Top of Extracted text

Virus to kill cancer

 
Published: Friday 31 July 2009

Virotherapy now works

A cancer treatment method, called virotherapy, involves reprogramming viruses to attack cancer cells in the body. But this method wasn't quite helping scientists, simply because the viruses weren't doing what was expected of them: to get virulent and go for the kill. Instead, they lay weak in the cancer cells.

Researchers from Oxford University conducted an experiment and suggested a way out. Ryan Cawood at the university's department of clinical pharmacology along with colleagues has engineered a virus group called adenovirus. This includes the virus that causes common cold in human beings.

Cawood altered the genetic makeup of the virus group by inserting very short segments of rna, called micro rna. These protected the virus from the body's immune response.The micro rna were also programmed to inhibit the growth of virus in places where it could cause infection.

Bottom of Extracted text
Top of Raw data

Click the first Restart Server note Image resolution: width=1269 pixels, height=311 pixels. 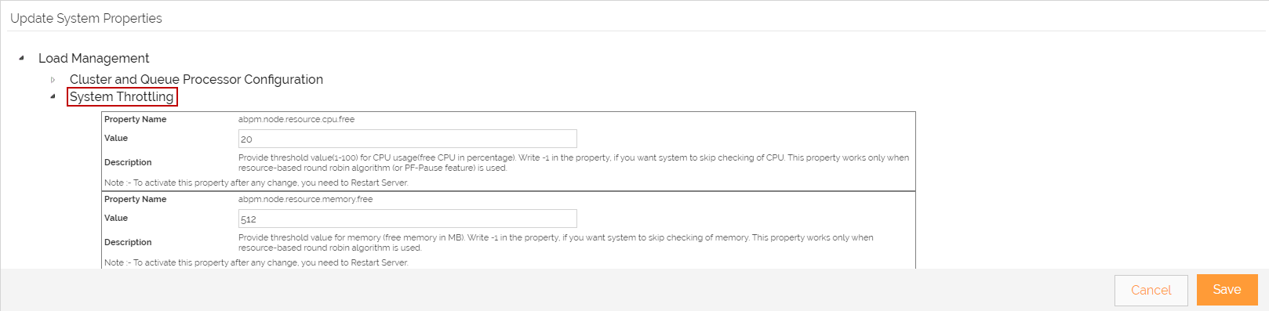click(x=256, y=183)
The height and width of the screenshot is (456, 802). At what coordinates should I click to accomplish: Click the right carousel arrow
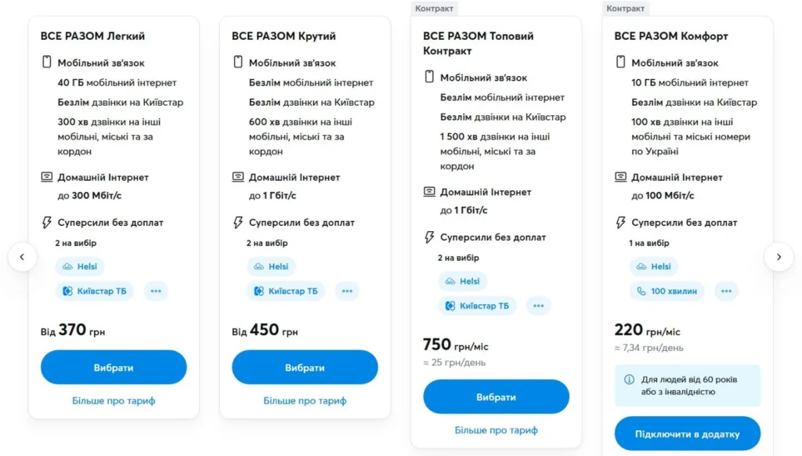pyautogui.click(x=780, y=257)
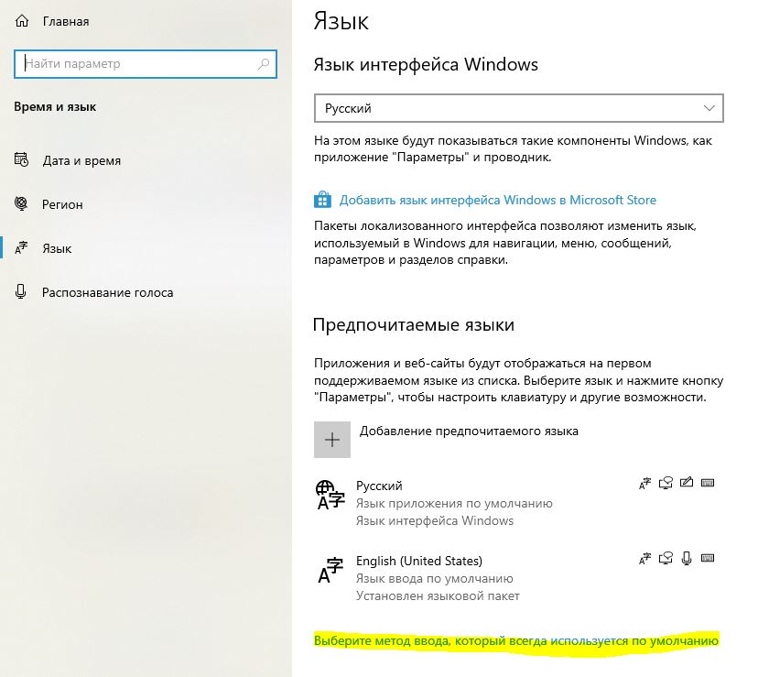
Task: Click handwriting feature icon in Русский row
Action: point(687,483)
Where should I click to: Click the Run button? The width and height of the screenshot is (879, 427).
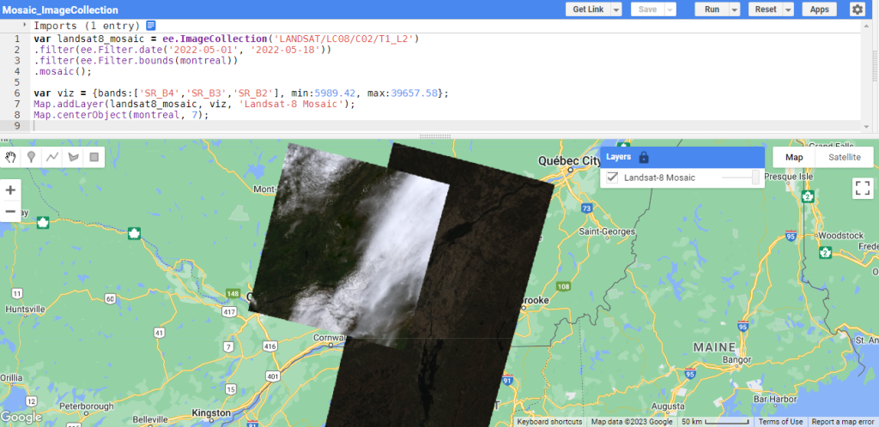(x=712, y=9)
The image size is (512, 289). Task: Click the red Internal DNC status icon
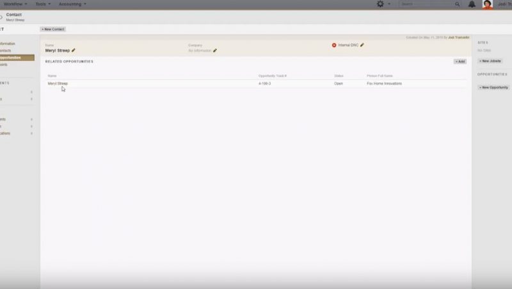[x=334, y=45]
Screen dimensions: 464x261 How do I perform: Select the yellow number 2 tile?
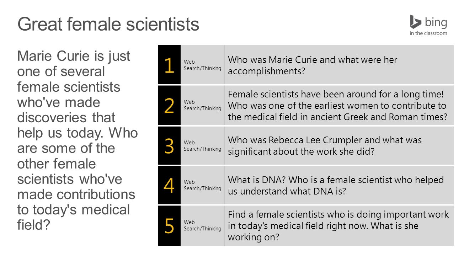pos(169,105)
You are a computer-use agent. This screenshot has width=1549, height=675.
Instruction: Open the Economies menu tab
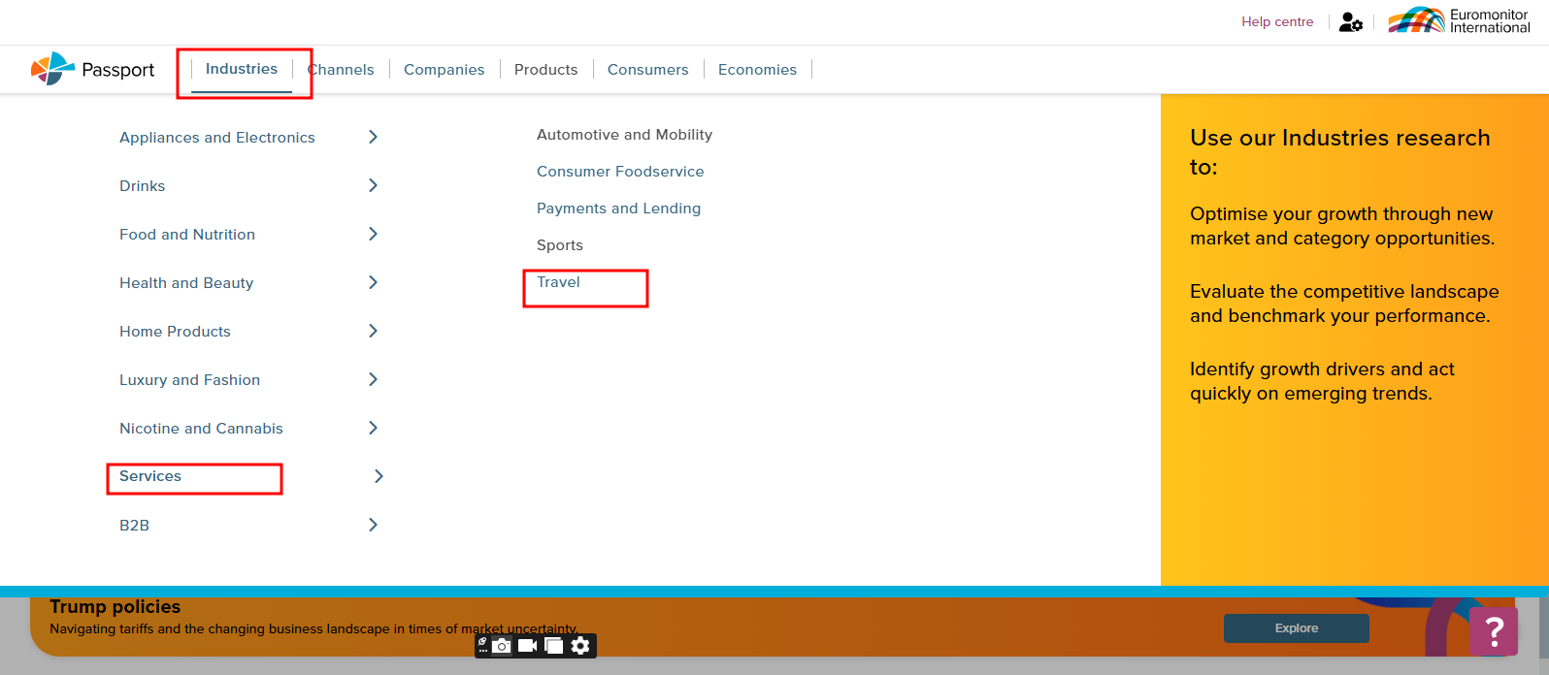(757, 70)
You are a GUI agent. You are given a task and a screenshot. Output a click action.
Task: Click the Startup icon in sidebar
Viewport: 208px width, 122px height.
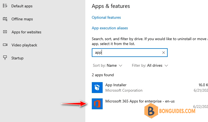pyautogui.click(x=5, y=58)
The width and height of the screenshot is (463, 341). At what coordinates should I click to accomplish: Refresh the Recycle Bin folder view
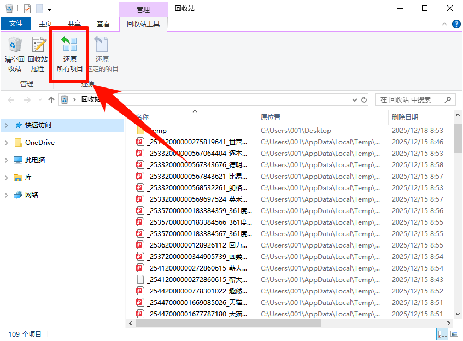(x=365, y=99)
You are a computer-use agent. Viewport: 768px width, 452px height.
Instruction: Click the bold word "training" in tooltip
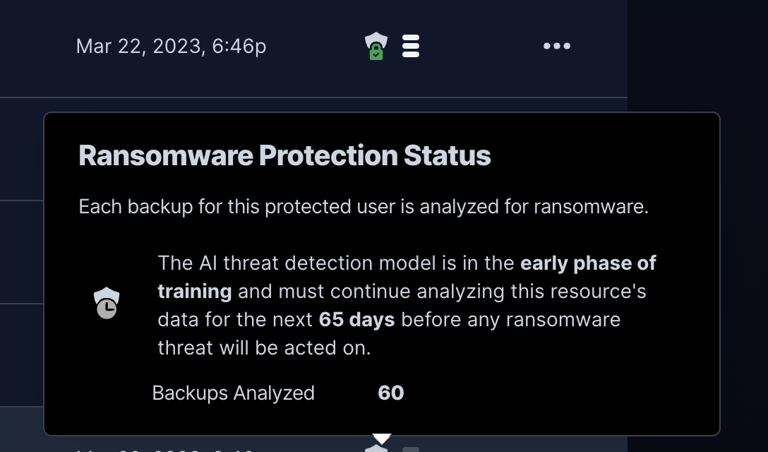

Bottom of Raw data

Work to complete:
a - Write out the virotherapy text from "Published: Friday 31" to "the cancer cells.".
b - Continue the virotherapy text from where it stops.

Task results:
a -
Published: Friday 31 July 2009

Virotherapy now works

A cancer treatment method, called virotherapy, involves reprogramming viruses to attack cancer cells in the body. But this method wasn't quite helping scientists, simply because the viruses weren't doing what was expected of them: to get virulent and go for the kill. Instead, they lay weak in the cancer cells.

b -
Adenoviruses are known to infect the liver of mice, the subject of the experiments. The researchers found the micro rna prevented the adenovirus from growing in the liver. In fact, any possibility of infection reduced 86-fold in eight hours of insertion of the micro rna.

However, it killed the cancer cells.

The researchers said in the paper published in the May 2009 issue of PloS Pathogens that the micro rna would also help in developing vaccines: inserting micro rna into Hepatitis A, B or E viral genome would prevent growth and infection in the liver, while being present in other parts of the body and allowing the body to form antibodies against it.